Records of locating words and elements
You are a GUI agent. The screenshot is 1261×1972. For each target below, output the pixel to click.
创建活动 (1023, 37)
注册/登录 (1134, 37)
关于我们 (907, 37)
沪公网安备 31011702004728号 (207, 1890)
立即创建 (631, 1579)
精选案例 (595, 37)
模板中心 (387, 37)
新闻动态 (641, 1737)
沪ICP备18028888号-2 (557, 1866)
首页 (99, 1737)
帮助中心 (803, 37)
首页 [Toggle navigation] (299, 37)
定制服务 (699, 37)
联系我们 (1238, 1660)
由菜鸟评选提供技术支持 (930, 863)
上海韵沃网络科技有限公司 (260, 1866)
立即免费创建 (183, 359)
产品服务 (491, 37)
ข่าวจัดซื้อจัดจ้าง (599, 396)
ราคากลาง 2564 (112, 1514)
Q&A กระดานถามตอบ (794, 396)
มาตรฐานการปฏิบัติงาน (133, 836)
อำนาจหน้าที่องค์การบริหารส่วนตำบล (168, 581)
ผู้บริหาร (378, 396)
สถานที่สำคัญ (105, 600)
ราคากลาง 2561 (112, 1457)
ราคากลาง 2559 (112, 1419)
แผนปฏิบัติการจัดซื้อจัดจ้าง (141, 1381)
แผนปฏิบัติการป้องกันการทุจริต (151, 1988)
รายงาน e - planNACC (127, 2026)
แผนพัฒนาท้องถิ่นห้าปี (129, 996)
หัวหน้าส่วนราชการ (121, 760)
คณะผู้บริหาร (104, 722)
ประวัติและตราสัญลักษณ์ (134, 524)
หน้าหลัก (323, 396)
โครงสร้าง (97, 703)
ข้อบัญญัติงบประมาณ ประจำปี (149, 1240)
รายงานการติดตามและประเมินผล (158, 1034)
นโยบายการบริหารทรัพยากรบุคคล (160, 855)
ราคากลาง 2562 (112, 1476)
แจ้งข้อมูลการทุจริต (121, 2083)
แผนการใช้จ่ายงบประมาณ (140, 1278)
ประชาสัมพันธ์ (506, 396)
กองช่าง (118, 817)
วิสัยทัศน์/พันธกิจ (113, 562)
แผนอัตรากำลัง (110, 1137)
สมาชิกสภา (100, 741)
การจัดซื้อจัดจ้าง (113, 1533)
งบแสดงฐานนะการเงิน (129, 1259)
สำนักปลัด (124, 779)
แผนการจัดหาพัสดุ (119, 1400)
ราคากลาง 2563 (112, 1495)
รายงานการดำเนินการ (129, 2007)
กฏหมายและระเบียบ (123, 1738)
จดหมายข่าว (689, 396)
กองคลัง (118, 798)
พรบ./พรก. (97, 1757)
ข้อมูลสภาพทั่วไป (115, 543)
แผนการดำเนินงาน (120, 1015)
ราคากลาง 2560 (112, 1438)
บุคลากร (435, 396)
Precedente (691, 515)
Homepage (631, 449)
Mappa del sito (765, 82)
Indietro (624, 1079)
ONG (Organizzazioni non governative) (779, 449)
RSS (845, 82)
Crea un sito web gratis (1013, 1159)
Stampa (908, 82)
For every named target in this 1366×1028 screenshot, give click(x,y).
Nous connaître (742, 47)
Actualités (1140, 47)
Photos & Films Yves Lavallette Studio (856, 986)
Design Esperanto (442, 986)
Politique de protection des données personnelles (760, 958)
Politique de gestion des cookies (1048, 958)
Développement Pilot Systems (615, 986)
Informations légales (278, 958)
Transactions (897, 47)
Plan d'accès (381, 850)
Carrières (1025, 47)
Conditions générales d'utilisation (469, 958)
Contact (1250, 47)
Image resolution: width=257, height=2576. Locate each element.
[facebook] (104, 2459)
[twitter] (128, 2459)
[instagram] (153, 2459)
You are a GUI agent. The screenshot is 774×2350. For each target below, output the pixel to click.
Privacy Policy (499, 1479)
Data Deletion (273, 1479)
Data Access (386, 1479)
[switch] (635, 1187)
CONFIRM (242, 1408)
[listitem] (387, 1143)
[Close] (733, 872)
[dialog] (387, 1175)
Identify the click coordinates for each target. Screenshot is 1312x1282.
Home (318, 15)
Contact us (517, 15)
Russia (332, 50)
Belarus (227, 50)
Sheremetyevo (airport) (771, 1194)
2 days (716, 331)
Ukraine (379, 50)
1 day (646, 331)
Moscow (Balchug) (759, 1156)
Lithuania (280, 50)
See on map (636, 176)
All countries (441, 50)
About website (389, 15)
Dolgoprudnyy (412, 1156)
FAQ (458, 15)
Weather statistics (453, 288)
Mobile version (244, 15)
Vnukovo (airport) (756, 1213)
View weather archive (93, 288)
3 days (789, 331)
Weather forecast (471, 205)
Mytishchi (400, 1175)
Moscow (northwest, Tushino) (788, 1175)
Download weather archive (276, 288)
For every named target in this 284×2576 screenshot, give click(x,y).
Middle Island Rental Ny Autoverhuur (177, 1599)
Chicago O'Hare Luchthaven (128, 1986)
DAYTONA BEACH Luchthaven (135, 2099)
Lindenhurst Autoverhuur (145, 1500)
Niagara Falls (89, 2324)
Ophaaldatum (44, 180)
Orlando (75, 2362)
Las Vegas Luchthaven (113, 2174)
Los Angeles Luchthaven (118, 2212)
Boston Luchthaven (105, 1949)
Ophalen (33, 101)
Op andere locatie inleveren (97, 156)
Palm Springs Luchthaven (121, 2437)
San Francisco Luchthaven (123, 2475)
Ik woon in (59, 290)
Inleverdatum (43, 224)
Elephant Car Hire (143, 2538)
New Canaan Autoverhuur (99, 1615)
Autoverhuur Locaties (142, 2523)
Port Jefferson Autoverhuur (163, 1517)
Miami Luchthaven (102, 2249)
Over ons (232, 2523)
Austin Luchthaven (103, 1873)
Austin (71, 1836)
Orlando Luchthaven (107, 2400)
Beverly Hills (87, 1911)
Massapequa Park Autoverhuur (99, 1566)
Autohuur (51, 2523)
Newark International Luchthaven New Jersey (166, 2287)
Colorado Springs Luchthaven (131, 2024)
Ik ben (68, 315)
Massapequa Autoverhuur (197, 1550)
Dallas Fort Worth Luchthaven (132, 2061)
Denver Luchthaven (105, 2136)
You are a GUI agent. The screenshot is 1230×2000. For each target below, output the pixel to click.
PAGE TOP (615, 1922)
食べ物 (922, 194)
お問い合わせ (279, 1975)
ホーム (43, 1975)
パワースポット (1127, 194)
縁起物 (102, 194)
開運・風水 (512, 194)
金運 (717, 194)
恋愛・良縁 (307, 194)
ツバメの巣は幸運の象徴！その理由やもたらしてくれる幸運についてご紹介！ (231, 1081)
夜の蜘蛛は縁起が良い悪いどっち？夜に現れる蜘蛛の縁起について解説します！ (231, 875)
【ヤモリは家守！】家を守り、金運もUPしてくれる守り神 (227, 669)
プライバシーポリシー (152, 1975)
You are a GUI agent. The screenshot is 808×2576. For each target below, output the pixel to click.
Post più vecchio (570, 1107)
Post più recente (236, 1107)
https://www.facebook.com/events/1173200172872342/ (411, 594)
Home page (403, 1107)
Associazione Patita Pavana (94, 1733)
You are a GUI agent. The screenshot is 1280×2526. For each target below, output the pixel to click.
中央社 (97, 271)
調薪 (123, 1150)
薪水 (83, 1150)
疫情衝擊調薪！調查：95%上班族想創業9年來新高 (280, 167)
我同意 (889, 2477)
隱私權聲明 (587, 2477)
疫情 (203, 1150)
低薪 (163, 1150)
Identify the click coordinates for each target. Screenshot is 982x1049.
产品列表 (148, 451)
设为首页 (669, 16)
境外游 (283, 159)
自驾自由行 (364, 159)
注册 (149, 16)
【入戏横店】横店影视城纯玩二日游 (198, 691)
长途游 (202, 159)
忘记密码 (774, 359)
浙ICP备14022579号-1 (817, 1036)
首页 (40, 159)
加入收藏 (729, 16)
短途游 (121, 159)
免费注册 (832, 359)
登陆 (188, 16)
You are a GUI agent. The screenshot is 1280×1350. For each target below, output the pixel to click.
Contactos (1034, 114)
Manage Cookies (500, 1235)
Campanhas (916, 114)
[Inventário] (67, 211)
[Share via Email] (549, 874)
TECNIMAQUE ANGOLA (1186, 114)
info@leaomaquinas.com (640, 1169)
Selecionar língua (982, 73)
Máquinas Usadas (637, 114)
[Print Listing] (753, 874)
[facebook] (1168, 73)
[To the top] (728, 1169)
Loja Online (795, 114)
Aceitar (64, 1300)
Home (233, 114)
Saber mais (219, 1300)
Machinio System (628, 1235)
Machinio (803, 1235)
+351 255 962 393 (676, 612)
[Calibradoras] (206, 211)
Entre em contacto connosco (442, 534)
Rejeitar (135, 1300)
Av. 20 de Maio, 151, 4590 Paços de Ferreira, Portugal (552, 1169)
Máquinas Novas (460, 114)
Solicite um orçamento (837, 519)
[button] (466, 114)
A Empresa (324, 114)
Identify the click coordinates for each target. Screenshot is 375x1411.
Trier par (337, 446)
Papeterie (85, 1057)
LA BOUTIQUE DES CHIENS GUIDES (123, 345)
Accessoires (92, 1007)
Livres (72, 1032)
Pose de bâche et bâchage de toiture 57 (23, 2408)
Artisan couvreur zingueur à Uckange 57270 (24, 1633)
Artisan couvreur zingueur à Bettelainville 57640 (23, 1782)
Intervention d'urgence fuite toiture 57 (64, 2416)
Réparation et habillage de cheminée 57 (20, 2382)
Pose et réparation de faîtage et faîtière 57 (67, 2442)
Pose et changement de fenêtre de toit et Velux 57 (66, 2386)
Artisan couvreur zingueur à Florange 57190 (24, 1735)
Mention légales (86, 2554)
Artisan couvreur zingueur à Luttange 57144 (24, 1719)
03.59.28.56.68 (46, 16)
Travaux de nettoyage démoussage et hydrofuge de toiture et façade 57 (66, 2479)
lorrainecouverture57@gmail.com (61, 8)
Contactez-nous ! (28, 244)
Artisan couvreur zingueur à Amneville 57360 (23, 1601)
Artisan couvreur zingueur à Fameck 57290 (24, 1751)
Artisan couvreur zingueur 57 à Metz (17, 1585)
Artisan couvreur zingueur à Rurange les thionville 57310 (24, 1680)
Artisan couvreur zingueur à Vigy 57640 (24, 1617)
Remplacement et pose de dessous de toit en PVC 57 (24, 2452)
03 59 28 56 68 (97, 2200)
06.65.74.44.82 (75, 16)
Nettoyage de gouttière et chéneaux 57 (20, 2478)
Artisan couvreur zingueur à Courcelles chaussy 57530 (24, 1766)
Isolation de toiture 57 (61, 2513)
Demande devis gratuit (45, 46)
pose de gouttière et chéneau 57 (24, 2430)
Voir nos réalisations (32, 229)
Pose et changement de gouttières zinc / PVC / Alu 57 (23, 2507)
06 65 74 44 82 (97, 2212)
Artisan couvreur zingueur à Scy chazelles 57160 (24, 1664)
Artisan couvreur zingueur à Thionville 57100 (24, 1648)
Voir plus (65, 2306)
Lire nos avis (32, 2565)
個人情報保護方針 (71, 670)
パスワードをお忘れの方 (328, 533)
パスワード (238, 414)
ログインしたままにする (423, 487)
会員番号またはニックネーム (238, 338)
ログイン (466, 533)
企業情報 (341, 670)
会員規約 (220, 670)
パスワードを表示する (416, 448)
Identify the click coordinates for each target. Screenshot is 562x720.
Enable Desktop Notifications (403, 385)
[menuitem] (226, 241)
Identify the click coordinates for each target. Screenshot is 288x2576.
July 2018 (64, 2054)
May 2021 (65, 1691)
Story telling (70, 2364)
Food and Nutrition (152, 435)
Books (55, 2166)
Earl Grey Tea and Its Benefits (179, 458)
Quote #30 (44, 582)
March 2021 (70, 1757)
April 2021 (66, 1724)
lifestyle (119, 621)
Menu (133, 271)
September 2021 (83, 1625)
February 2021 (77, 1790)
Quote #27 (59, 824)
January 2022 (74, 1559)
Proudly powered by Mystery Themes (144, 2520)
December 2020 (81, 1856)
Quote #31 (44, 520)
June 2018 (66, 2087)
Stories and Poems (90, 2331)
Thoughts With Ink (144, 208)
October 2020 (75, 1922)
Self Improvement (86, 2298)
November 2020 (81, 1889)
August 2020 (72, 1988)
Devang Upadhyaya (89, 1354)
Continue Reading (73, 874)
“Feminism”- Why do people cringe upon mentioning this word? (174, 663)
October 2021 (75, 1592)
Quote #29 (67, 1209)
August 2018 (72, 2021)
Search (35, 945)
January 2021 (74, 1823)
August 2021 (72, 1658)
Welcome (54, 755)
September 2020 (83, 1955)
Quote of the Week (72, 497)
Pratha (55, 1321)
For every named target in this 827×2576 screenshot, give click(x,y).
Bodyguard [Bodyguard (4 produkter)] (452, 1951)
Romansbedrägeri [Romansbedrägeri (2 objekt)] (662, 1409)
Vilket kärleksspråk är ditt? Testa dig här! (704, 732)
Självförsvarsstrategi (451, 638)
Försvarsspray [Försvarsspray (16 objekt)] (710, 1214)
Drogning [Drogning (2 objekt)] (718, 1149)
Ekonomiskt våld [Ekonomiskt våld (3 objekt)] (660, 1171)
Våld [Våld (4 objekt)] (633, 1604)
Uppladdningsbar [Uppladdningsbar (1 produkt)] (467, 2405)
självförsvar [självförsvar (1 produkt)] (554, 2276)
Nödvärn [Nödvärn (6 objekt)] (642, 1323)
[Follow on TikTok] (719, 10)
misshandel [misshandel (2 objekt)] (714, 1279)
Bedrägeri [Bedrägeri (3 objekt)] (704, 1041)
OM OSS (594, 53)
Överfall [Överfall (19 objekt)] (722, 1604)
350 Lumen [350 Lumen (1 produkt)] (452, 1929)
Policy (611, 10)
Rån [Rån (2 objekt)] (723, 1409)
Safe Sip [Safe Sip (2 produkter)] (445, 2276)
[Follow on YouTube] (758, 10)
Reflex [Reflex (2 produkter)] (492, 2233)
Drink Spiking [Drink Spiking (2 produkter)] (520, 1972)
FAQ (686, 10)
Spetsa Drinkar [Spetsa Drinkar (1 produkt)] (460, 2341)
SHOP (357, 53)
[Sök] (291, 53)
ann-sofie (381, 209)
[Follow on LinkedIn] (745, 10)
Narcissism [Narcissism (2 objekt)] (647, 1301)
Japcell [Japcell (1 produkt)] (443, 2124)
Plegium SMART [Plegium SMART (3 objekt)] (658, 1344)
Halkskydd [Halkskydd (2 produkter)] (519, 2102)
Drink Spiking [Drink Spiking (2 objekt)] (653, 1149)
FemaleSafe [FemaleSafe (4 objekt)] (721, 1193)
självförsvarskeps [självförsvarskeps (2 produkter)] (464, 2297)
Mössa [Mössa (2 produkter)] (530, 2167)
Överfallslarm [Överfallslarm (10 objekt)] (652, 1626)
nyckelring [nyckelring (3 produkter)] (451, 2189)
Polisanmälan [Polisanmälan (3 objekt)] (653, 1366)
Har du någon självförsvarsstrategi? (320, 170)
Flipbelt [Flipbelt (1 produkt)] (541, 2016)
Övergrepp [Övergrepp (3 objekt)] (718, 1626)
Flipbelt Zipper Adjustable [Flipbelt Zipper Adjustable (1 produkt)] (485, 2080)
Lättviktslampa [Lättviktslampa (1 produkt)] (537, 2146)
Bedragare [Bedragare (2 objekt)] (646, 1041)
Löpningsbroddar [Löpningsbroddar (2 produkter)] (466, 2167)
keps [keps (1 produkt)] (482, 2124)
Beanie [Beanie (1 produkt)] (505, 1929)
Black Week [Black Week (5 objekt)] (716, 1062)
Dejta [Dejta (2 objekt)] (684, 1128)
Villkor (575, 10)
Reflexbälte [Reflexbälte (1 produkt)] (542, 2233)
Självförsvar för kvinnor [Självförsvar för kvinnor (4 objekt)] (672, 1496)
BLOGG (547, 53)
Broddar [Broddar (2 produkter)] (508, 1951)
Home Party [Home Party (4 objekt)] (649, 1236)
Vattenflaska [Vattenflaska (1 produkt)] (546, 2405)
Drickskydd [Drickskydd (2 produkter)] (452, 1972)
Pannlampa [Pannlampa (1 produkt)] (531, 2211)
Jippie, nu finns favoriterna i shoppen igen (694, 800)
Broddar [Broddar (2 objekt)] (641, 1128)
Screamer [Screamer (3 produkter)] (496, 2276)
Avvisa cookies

• GOAL OF THE EXERCISE:
Pull out every line from the one containing "Pose et changement de fenêtre" down to the one containing "Books (55, 2166)", including both, and reproduce them unchanged.

• RESULT FOR THIS TASK:
Pose et changement de fenêtre de toit et Velux 57 (66, 2386)
Artisan couvreur zingueur à Florange 57190 (24, 1735)
Mention légales (86, 2554)
Artisan couvreur zingueur à Luttange 57144 (24, 1719)
03.59.28.56.68 (46, 16)
Travaux de nettoyage démoussage et hydrofuge de toiture et façade 57 (66, 2479)
lorrainecouverture57@gmail.com (61, 8)
Contactez-nous ! (28, 244)
Artisan couvreur zingueur à Amneville 57360 (23, 1601)
Artisan couvreur zingueur à Fameck 57290 (24, 1751)
Artisan couvreur zingueur 57 à Metz (17, 1585)
Artisan couvreur zingueur à Rurange les thionville 57310 (24, 1680)
Artisan couvreur zingueur à Vigy 57640 (24, 1617)
Remplacement et pose de dessous de toit en PVC 57 (24, 2452)
03 59 28 56 68 (97, 2200)
06.65.74.44.82 (75, 16)
Nettoyage de gouttière et chéneaux 57 (20, 2478)
Artisan couvreur zingueur à Courcelles chaussy 57530 (24, 1766)
Isolation de toiture 57 (61, 2513)
Demande devis gratuit (45, 46)
pose de gouttière et chéneau 57 (24, 2430)
Voir nos réalisations (32, 229)
Pose et changement de gouttières zinc / PVC / Alu 57 (23, 2507)
06 65 74 44 82 (97, 2212)
Artisan couvreur zingueur à Scy chazelles 57160 (24, 1664)
Artisan couvreur zingueur à Thionville 57100 (24, 1648)
Voir plus (65, 2306)
Lire nos avis (32, 2565)
個人情報保護方針 (71, 670)
パスワードをお忘れの方 (328, 533)
パスワード (238, 414)
ログインしたままにする (423, 487)
会員番号またはニックネーム (238, 338)
ログイン (466, 533)
企業情報 (341, 670)
会員規約 (220, 670)
パスワードを表示する (416, 448)
Identify the click coordinates for each target. Screenshot is 562x720.
Enable Desktop Notifications (403, 385)
[menuitem] (226, 241)
Identify the click coordinates for each target. Screenshot is 288x2576.
July 2018 (64, 2054)
May 2021 (65, 1691)
Story telling (70, 2364)
Food and Nutrition (152, 435)
Books (55, 2166)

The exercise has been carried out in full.